◆ **What you need to do**
At the line containing "This screenshot has width=1200, height=554.", begin setting down the entries exactly, and stop only after the last line.

◆ **Data to process**
= Beginning of Section =

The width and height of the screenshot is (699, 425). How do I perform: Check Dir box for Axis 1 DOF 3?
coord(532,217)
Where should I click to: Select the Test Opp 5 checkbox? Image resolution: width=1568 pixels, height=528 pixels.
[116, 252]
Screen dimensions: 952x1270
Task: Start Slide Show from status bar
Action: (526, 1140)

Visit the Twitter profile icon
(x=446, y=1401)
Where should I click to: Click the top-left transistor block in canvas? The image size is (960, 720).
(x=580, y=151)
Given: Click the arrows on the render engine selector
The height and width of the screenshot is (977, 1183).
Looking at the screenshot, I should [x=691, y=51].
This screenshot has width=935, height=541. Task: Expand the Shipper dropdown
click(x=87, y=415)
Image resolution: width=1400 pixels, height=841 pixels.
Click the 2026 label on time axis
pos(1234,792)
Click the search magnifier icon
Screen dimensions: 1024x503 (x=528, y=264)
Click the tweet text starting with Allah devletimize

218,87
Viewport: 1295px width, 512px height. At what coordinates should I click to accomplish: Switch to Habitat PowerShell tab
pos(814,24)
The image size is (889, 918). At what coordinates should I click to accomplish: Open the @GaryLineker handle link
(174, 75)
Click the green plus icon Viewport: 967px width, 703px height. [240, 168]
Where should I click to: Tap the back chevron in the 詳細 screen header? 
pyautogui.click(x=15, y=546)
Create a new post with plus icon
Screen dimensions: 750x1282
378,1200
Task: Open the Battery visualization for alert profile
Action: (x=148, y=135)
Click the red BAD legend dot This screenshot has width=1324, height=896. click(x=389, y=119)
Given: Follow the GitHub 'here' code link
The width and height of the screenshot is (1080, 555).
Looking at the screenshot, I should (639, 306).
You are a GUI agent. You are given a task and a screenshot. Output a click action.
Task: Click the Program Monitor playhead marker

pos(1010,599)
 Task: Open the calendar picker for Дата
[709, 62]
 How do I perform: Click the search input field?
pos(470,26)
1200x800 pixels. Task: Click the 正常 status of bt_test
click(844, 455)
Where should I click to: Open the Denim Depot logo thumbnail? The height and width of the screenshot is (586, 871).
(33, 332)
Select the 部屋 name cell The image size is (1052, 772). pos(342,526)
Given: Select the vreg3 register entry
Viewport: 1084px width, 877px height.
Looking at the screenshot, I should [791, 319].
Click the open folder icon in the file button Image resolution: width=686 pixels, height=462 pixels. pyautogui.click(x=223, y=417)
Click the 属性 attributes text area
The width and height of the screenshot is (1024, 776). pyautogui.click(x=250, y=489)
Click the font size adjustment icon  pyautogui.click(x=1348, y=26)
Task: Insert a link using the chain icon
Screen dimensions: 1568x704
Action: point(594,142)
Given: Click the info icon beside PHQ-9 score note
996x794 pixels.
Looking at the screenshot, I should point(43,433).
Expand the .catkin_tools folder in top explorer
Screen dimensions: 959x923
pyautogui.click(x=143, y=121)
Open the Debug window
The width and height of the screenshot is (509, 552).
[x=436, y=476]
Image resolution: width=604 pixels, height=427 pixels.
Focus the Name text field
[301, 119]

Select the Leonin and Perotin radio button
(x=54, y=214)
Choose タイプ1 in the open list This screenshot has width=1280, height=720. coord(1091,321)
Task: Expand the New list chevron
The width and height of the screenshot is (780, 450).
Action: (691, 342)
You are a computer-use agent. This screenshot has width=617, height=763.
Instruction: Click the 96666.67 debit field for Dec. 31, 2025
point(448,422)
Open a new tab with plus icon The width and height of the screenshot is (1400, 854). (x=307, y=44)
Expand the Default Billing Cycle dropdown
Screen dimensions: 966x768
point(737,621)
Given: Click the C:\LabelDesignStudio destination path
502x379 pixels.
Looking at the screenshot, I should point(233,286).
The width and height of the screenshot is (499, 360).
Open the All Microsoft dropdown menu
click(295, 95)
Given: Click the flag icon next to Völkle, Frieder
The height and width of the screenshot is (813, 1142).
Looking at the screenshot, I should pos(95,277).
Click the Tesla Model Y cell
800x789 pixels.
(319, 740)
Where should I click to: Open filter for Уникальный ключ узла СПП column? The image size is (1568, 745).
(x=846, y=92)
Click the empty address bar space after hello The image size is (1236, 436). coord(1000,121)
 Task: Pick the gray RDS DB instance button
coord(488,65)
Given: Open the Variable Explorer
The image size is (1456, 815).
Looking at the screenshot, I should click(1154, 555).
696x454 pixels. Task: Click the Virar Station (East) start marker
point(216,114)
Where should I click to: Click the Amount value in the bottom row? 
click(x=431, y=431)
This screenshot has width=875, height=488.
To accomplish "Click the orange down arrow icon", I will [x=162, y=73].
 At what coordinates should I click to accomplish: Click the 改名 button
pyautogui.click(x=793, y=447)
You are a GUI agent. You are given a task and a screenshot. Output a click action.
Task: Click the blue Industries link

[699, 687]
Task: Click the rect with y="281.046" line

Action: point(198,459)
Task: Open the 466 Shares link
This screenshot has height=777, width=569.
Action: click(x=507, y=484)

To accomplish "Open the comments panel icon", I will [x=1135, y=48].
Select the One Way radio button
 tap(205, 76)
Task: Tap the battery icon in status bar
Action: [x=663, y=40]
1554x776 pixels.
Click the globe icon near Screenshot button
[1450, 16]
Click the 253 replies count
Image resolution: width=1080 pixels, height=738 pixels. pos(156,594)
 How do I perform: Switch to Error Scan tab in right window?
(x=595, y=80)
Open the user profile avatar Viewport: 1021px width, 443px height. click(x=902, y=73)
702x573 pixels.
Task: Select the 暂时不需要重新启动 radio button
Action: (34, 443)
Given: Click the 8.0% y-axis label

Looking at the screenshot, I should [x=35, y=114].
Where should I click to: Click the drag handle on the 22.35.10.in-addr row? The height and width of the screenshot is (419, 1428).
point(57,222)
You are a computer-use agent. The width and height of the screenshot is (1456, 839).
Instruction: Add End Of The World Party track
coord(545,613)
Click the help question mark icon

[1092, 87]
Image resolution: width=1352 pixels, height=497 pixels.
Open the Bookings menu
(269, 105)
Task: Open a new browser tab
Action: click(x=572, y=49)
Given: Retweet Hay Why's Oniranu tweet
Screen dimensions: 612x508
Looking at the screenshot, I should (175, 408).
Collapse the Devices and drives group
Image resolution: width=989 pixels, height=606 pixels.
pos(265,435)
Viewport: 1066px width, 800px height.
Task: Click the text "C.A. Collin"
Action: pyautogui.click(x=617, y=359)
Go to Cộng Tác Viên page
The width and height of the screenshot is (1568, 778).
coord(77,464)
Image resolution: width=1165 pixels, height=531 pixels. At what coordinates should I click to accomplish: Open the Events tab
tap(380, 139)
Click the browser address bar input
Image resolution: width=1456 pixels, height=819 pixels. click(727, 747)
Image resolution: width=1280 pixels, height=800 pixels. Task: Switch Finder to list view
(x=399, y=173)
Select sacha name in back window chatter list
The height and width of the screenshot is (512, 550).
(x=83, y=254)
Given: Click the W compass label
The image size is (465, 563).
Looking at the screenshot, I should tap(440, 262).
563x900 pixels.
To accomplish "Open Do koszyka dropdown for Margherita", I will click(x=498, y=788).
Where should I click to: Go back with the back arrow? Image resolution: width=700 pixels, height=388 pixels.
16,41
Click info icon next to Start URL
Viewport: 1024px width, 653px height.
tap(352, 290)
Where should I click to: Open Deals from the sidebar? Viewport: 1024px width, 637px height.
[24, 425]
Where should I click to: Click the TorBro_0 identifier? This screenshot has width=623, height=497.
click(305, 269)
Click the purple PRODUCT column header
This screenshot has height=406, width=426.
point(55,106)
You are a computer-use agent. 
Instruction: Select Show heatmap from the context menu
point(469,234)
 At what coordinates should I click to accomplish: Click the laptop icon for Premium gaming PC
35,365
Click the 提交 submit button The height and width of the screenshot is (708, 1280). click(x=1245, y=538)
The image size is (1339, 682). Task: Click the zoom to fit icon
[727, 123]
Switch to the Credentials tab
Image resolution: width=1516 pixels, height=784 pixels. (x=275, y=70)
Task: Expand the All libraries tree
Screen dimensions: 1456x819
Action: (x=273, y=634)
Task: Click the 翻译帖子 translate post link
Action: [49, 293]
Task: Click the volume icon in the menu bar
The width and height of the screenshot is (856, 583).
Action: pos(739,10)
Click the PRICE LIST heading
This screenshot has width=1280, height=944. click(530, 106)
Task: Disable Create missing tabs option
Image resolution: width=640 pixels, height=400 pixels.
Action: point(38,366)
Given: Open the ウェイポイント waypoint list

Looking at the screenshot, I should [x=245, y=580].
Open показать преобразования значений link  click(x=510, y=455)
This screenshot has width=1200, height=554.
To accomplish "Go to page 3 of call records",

= End of Section =

◆ **Task response**
This screenshot has width=1200, height=554.
To accomplish "Go to page 3 of call records",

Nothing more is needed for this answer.